La emulsión que recubre la piel humana tiene tres componentes: dos sudores y sebo.

Uno de los sudores es aquel que producimos para regular la temperatura. Ese sudor no tiene olor, como el sudor de los niños.
El otro sudor es el que apesta, porque arrastra elementos celulares que se descomponen. Se ubica en las axilas, la areolas mamarias y la región anogenital. No se activa con el calor, sino con la actividad hormonal. Por eso es que los niños no apestan a sudor.
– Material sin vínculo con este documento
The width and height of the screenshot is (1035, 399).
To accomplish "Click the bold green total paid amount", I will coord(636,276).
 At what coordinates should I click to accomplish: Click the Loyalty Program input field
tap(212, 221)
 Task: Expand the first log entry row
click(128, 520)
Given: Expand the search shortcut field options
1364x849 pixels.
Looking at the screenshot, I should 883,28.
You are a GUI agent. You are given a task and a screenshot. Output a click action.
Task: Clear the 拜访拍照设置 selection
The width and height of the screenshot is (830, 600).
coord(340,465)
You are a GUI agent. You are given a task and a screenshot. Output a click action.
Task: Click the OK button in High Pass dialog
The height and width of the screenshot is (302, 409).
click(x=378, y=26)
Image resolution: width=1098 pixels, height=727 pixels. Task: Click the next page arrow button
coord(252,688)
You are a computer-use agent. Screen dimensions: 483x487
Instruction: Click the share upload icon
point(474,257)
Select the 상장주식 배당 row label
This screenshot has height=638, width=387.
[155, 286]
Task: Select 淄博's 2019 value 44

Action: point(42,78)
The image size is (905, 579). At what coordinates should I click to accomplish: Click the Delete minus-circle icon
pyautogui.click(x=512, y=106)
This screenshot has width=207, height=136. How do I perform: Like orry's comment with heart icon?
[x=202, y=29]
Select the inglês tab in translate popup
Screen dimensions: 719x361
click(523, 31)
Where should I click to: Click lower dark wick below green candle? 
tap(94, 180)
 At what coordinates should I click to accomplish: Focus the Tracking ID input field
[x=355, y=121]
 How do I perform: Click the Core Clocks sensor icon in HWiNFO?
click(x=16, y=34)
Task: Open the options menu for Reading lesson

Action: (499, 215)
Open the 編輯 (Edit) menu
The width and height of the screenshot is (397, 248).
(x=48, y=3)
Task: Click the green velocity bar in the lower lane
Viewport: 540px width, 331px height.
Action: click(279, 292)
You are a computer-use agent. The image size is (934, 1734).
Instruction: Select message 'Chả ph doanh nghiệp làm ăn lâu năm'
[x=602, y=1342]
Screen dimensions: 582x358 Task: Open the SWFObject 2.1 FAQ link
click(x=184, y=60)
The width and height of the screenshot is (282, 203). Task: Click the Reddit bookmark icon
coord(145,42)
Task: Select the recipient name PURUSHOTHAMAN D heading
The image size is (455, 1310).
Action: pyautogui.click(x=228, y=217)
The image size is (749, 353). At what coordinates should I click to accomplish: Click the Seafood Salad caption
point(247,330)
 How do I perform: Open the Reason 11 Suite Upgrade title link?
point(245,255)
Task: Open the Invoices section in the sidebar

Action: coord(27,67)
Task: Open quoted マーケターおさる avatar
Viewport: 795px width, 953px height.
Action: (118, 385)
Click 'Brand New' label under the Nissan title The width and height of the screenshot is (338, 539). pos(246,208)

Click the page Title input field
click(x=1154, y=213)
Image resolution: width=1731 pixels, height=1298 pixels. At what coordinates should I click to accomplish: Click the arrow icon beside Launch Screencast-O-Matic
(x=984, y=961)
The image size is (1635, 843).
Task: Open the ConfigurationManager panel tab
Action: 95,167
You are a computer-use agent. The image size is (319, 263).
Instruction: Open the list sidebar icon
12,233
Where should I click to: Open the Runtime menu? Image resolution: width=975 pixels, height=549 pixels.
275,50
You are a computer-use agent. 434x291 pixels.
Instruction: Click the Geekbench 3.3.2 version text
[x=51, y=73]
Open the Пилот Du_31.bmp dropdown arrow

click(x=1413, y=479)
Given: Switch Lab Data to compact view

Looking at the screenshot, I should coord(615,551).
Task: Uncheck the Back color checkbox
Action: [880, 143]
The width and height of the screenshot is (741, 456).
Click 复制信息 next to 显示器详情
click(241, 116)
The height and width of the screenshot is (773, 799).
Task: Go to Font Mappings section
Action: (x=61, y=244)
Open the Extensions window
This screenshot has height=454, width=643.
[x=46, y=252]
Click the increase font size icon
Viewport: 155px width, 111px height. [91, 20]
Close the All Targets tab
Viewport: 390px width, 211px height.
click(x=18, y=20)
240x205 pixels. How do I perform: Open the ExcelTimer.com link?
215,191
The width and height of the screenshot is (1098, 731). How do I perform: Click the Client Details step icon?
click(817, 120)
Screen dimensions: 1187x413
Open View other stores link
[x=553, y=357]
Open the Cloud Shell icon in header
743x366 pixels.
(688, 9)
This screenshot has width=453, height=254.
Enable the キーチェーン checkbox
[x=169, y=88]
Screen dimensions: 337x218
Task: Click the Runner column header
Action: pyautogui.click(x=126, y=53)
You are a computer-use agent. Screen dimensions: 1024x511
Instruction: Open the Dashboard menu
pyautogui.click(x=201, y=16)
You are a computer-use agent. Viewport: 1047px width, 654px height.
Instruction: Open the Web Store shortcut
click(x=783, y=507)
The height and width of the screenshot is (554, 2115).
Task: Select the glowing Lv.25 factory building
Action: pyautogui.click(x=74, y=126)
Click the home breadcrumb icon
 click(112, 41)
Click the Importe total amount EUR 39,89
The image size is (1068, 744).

Y que la cara, aunque esté cubierta de sudor, tampoco apesta.
El sebo, aunque está lleno de colesterol, grasa, triglicéridos y restos celulares, tiene un ph ácido, por eso tampoco apesta (no permite el desarrollo de bacterias).

Los tres humores se amasijan en nuestra piel. Y a los tres se los considera uno, por no entender su naturaleza.

A mi amigo Mauro Oliver le sucede algo similar. Algunos extraviados se equivocan sobre su naturaleza. Lo consideran un loco lindo. Pero Mauro no está loco. Cosiderarlo loco es no tener las pelotas suficientes para detenerse a reflexionar sobre lo que dice.